The “Green Hell” is the spiritual home of BMW M GmBH, as the DTM swarms the Eifel region to bring the noise, speed and furious competition over 49 laps this weekend over the 3.629km short version of the Grand Prix track.
The 40th anniversary last year for the outfit was a historic one, as Bruno Spengler dominated in his BMW BANK M3 DTM, securing pole position and the race victory, but another of “Munich’s Men” battled his way onto the podium from P5 last year.
That man was 2011 DTM Champion, Team RMG’s Martin Tomczyk, who has been very unfortunate when it comes to points scoring, and has been in the wilderness for a long time now, not having scored since August last year. But the father-of-one briefly talked about his highlights from past years: “The best moments for me here are the wins that I have had during my DTM career, and I’ll try my best and get on the podium once again.”
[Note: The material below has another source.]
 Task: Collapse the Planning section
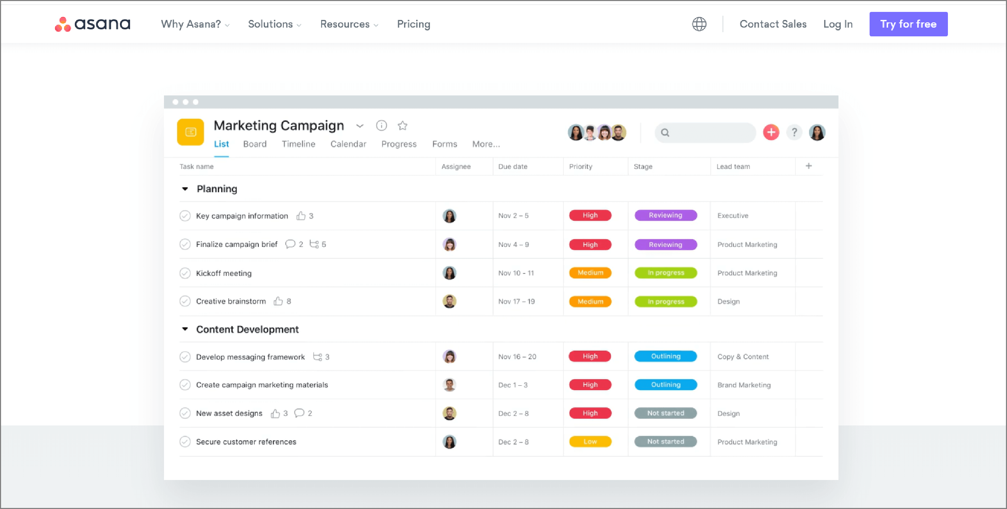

Martin took the time out of his busy schedule to talk to us here at thecheckeredflag.co.uk, as he gave us a glimpse into a hot lap around the Nürburgring, so let’s hand over to the man himself to give us a lap of from his perspective:
“Coming down the main straight, which is the longest one of the track and perfect for DRS to be used to overtake cars you head into the first corner. It’s a right-hand hairpin, braking from around 240 km/h in 6th gear to 2nd, as you enter the new part of the circuit itself.
“Then there is a long left-hander, which leads into a tight left-right chicane. With this in mind, the car has to set up for good traction. We then have to take the shortcut, as we are not racing on the full GP circuit, which goes into a dip, leading into a 180-degree turn.
“After exiting the dip, the next couple of the corners, a long sweeping left and right one after the other are taken in 3rd and 4th gear, before hitting the back straight. As you enter the braking zone, the small chicane at the end of the straight is either taken in 1st or 2nd gear, depending on how the gearbox ratios are set up for the weekend.
“Then it’s the final corner, where it has to be taken as tightly as possible, before exiting out with as much speed as possible, as you accelerate across the start-finish line.”
The track itself has some challenging technical sections, which pushes the car and driver to the limits of the track, which can be a help or hindrance, depending on the amount of kerb that anyone takes, or whether lap times again get deleted during qualifying, when all 22 drivers set out to get pole position this afternoon…
We’d like to thank Martin for taking the time to talk to us, and wish him all the best of luck for this weekend, as the points drought may hopefully be over for him come Sunday.